The trait that matters most was not in anyone’s original description of the ideal customer: a named person who owns reporting. It showed up only because churned accounts were in the sample.
The provisional ICP then reads like this:
Operations-led organisations that report from several disconnected systems and have a named person who owns reporting. A recent change of operations or finance leadership may be a trigger (low confidence). Poor fit: teams with no reporting owner, whatever their size. Unknown: whether industry matters; we have too few records outside logistics to say.

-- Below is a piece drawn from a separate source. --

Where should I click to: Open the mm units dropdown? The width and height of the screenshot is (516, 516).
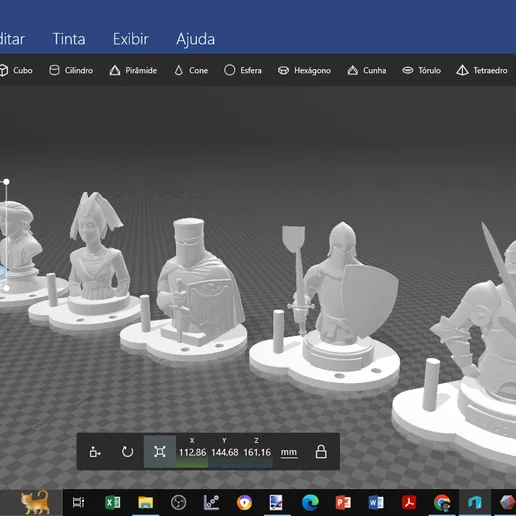click(x=289, y=453)
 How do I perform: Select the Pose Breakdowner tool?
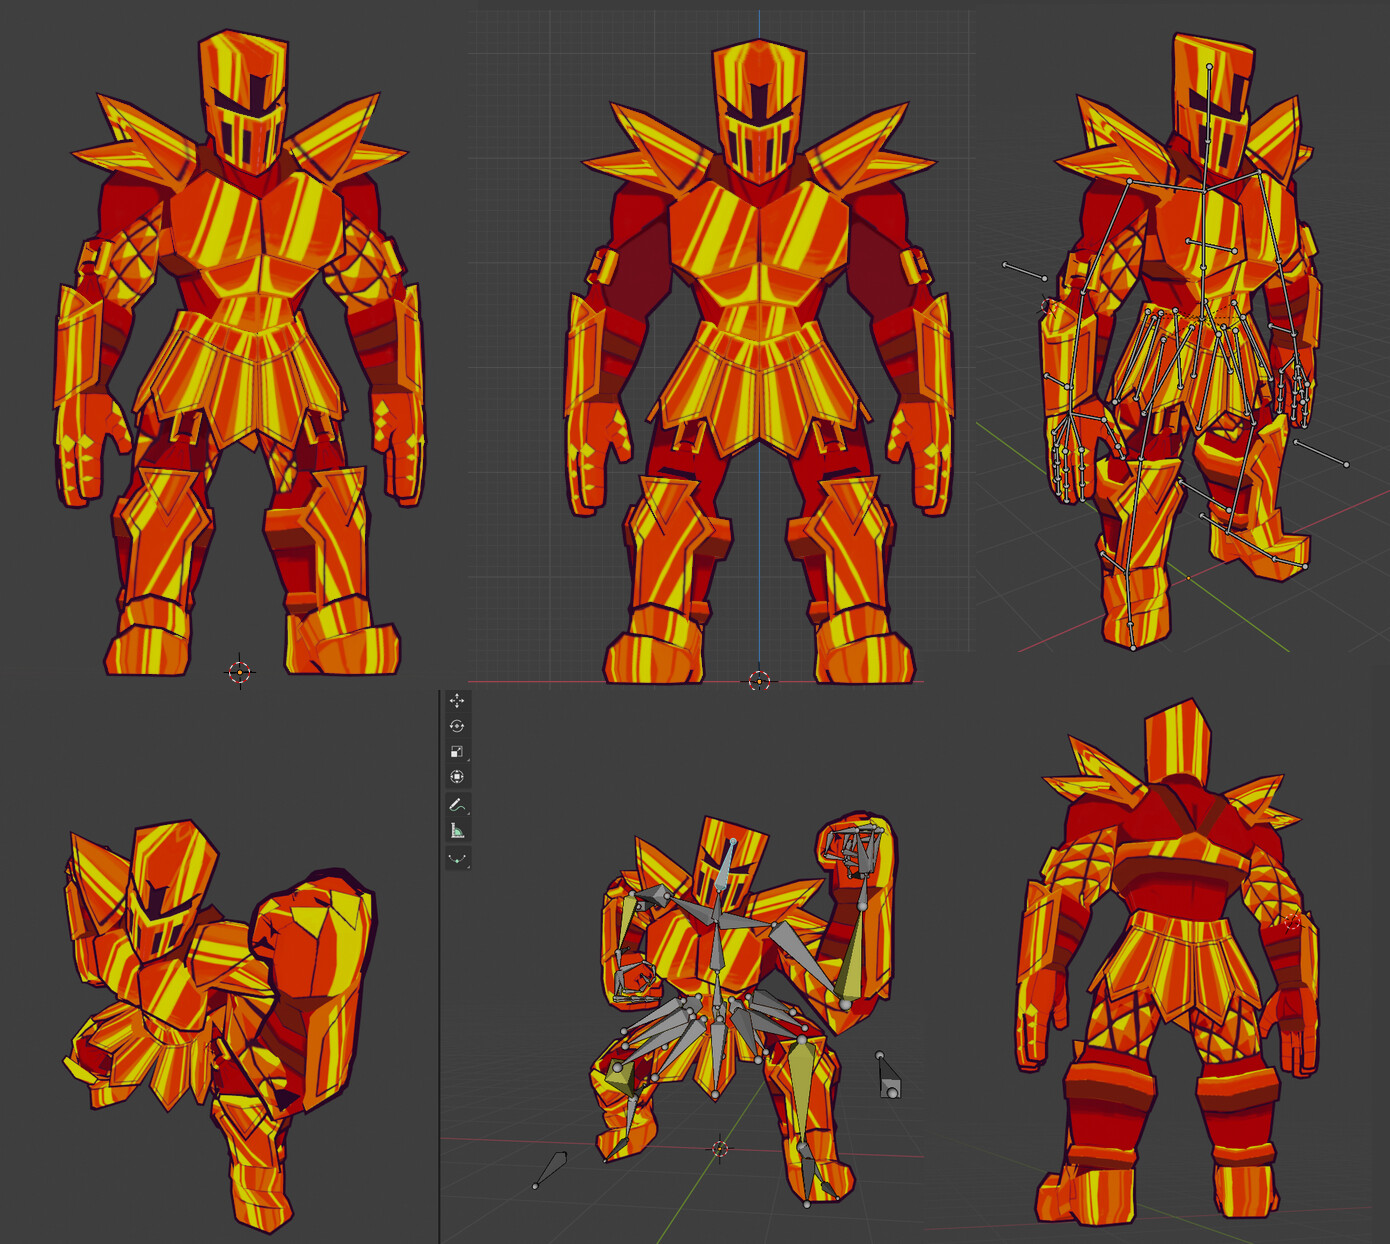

It is short, it states its confidence, and it says what would change it. That is more useful than a page of adjectives.
Test the profile before you build on it
Take the draft to the people who talk to customers. Sales will tell you whether the profile matches the conversations that go well. Customer success will tell you which accounts struggle after launch. Ask each of them for an account that fits the profile but went badly, and one that does not fit but went well. Those cases tell you where the profile is wrong.
If you have little data, perhaps because the company is early or has just entered a new market, do not wait for more. Write the profile with low confidence everywhere, list the questions, and design the next few customer conversations to answer them. A profile that says “we do not know yet” is honest and useful. One that fills the gaps with assumptions is neither.
When to revisit it
Review the ICP when the evidence changes, not on a calendar alone: a new product or market, a run of churn in one segment, a change in what your best deals look like. Keep the evidence table as the working document and the short profile as its summary, so the next review starts from records rather than memory.
A clear ICP is the starting point for the next decisions. Positioning depends on knowing who you are for (B2B positioning: turn customer evidence into a clear message), and so does a useful content plan (B2B content strategy). If you already score individual leads, how to evaluate AI lead scoring covers the next level down.
Blank ICP evidence table
Copy this into a spreadsheet. Add rows for poor-fit traits and unknowns as well as positive traits.
| Candidate trait | Supporting records (IDs) | Contrary records (IDs) | Commercial relevance | Confidence | Follow-up question |
|---|---|---|---|---|---|
| [Trait] | [Record IDs] | [Record IDs] | [Why it matters commercially] | [High, medium, low, none] | [What would confirm or reject it] |
| Poor fit: [trait] | [Record IDs] | [Record IDs] | [Cost of serving this account] | [Confidence] | [Question] |
| Unknown: [question] | – | – | [Why it matters] | None | [How we will find out] |
Questions worth asking
Is an ICP the same as a persona?
No. An ideal customer profile describes the kind of organisation you should pursue and serve. A buyer persona describes a role within it and what that person needs. You usually need one ICP and several personas, because several people take part in a B2B purchase.
Can AI create an ICP without customer data?
It can write something that looks like one, but it will be built from general patterns, not your customers. Use AI to organise records you already have and to list open questions. Treat anything it adds without a source record as a hypothesis to test, not part of the profile.
How often should an ICP change?
When the evidence changes: a new product or market, a pattern of churn in one segment, or a shift in what your best deals look like. Keep the evidence table as the working document, so each review starts from records rather than memory.